--- DATA SUPPLIED ---

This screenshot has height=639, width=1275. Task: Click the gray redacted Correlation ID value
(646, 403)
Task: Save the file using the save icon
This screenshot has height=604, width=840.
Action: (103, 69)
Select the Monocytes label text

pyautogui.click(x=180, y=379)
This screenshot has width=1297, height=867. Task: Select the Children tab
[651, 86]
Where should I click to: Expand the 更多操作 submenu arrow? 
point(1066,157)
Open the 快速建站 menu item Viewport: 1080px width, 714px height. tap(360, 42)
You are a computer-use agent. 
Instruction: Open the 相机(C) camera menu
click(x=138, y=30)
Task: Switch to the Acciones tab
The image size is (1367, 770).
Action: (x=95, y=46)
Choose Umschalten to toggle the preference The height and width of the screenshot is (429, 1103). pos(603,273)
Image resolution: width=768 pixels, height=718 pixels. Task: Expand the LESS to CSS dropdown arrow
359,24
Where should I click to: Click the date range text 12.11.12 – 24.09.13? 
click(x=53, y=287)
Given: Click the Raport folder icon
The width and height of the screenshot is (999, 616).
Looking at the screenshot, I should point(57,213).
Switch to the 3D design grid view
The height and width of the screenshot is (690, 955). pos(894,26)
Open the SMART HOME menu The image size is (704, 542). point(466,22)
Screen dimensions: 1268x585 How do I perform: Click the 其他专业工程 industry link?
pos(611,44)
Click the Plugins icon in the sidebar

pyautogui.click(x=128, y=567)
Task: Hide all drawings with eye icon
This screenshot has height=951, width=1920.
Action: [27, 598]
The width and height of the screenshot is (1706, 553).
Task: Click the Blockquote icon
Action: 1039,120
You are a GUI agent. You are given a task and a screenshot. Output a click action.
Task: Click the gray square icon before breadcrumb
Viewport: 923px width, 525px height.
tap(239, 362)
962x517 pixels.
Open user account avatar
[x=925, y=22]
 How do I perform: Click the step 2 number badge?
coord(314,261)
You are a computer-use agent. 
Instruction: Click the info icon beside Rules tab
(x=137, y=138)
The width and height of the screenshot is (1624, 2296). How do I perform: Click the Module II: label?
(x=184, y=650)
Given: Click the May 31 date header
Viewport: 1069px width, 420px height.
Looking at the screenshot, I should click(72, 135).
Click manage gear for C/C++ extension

---

> [TASK OBJECTIVE] Above are some records; copy exactly the lines from the one with "The width and height of the screenshot is (999, 616)." through the one with "Task: Click the gray square", both included, and no others.

> [ANSWER AREA]
The width and height of the screenshot is (999, 616).
Looking at the screenshot, I should point(57,213).
Switch to the 3D design grid view
The height and width of the screenshot is (690, 955). pos(894,26)
Open the SMART HOME menu The image size is (704, 542). point(466,22)
Screen dimensions: 1268x585 How do I perform: Click the 其他专业工程 industry link?
pos(611,44)
Click the Plugins icon in the sidebar

pyautogui.click(x=128, y=567)
Task: Hide all drawings with eye icon
This screenshot has height=951, width=1920.
Action: [27, 598]
The width and height of the screenshot is (1706, 553).
Task: Click the Blockquote icon
Action: 1039,120
You are a GUI agent. You are given a task and a screenshot. Output a click action.
Task: Click the gray square icon before breadcrumb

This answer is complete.